As coreografias de RENATO VIEIRA e BRUNO CEZARIO delineiam o espaço com o viril contido em cada um, carregado de técnica com base na dança clássica, de contemporaneidade explícita e mesclando vários caminhos corporais que agregam a força dramática contida no decorrer de BLUE BONJOUR TRISTESSE. O palco é cortado com forças de cada músculo bem trabalhado e corpos nus na busca de liberdade. Alguns momentos são de extrema inventividade e beleza estonteante e necessária. Vale destacar o trio de bailarinos, FELIPE PADILHA, JOÃO DA MATTA e MARLON AILTON, no extremo de encantamento de linhas, saltos, levantes, braços cortantes e expressividade. Movidos por uma trilha sonora mesclando batidas de latas, berimbau, palmas e alguns outros instrumentos de percussão, que levamos na memória numa catarse instantânea.
A trilha sonora composta pelo criativo/surpreendente FELIPE STORINO consiste numa bem marcada e bela linha percussiva, que mescla sons diversos de vários instrumentos musicais, causando impacto e momentos preciosos.
Uma iluminação de BINHO SCHAEFER que acomoda muito bem toda corrente coreográfica, dando visibilidade na necessidade certa.
BRUNO CEZARIO propõe um figurino acertado aos corpos e de funcionalidade.
A produção, como a própria CIA. se revela de extremo esmero.
DINIS ZANOTTO, ELTON SACRAMENTO, FELIPE PADILHA, FLÁVIO ARCO-VERDE, JOÃO DA MATTA, MARLON AILTON, JOÃO MANDARINO e BRUNO CEZARIO. Bailarinos que executam no limite da entrega, exaustão, técnica, em uma masculinidade que faz toda a diferença num trabalho representativo, cheio de simbolismos, exemplificador. Uma virilidade histriônica no agregar de uma luta, na busca de uma justiça que almejamos.

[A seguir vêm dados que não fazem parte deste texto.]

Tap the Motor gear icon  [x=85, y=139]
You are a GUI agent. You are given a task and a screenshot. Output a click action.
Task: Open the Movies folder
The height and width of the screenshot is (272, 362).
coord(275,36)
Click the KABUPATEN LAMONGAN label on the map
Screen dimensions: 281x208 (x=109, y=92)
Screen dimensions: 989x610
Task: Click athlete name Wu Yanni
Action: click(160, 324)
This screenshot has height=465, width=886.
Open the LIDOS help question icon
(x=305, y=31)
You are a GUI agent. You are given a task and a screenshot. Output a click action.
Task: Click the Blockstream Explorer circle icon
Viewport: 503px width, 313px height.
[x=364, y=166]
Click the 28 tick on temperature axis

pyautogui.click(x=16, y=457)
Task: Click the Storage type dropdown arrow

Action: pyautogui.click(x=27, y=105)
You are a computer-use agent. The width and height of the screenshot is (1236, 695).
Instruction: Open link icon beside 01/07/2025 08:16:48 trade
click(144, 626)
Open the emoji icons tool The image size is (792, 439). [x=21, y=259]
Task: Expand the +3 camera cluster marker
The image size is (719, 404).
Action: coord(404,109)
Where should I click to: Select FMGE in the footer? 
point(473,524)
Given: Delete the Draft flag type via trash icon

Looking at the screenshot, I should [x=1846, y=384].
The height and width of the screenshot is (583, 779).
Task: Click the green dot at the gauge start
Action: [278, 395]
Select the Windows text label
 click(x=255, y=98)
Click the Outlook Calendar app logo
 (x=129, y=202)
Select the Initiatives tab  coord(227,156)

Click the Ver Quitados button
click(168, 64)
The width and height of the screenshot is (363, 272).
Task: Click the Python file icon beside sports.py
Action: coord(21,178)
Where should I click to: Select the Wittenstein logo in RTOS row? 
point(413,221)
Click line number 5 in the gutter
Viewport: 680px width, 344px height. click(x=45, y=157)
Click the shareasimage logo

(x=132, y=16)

O espetáculo BLUE BONJOUR TRISTESSE é dança, teatro, arte, necessidade.
Leva em sua cena final rematada, metafórica, exemplar, seu mentor, num solo de sua própria genialidade, fazendo que seus pupilos se dispam e os entregue suas roupas carregadas de preconceitos e crueldades.
RENATO VIEIRA cria, expõe, presenteia e nos desnuda da hipocrisia.